Workshop materials for a 4h course on Dask Jobqueue
Dask Jobqueue Docs: https://jobqueue.dask.org
There's a recorded version of this workshop here:
- Part 1: https://training.e-cam2020.eu/files/5d244ed9e4b0920ffce61cd4
- Part 2: https://training.e-cam2020.eu/files/5d244edde4b0920ffce62116
Depending on what type of a learner you are, you might want to learn more about Dask itself before diving in here. The https://examples.dask.org website and especially this binder with all the examplpes to be run interactively are a great place to start.
Topics covered in the course
00_A_brief_tour_of_the_docs.ipynb : A brief overview of the Dask-Jobqueue docs and of other relevant places to get help from.
02_slurm_cluster_monte_carlo_estimate_of_pi.ipynb : An intro to a basic deployment of a
SLURMClusterthat shows hot to manually scale a cluster.
03_tuning_adaptive_clusters.ipynb : Different ways of tuning adaptive
SLURMClustersin order for them to automatically grow / shrink depending on the work load.
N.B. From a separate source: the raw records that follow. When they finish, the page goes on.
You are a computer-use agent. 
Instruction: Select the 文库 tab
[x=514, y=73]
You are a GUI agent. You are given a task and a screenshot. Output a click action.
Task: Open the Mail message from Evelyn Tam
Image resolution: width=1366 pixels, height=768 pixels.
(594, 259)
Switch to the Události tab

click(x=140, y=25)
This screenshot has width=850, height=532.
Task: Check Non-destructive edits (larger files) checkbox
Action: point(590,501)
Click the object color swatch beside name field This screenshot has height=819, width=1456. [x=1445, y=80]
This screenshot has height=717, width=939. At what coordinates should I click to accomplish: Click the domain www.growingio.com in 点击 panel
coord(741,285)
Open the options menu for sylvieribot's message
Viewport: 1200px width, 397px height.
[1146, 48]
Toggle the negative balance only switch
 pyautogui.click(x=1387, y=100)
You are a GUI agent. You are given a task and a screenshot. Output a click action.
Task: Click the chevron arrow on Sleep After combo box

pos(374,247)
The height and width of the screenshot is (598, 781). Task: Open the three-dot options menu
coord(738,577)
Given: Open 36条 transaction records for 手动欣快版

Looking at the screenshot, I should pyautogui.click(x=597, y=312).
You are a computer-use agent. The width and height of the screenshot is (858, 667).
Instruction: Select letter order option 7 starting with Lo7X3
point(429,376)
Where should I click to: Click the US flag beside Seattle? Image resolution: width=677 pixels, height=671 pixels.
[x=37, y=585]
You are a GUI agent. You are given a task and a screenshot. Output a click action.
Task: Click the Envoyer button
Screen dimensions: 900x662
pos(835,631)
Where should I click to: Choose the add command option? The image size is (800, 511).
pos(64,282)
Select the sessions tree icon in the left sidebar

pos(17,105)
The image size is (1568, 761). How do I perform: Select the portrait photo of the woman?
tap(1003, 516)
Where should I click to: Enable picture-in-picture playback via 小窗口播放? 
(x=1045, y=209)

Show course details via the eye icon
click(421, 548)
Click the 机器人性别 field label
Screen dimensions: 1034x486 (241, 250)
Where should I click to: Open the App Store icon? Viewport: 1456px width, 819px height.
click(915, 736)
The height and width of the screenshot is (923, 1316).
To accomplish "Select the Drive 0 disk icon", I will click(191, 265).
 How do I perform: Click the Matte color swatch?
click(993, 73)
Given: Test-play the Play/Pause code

04_resilient_clusters.ipynb : An example with a fraction of the workers disapparing suddenly that shows how Dask is resilient to disappearing workers.
05_cluster_size_and_distributed_IO.ipynb : An example with Dask clusters spanning different numbers of HPC cluster nodes that shows how IO bandwidth in a distributed file system increases with cluster size.
10_scale_out_with_numba.ipynb : An example of scaling out JIT compiled code with Numba. (WIP)
99_Outlook.ipynb : An outlook on things not covered in this workshop and on possible future additions to Dask and Dask-Jobqueue.
Setup and Requirements
This workshop uses Jupyter Notebooks for all hands-on computations. To start working, please ask your cluster admins if they already offer a way of using Jupyter on their machine and what is the best way to use / install Python packages on their system.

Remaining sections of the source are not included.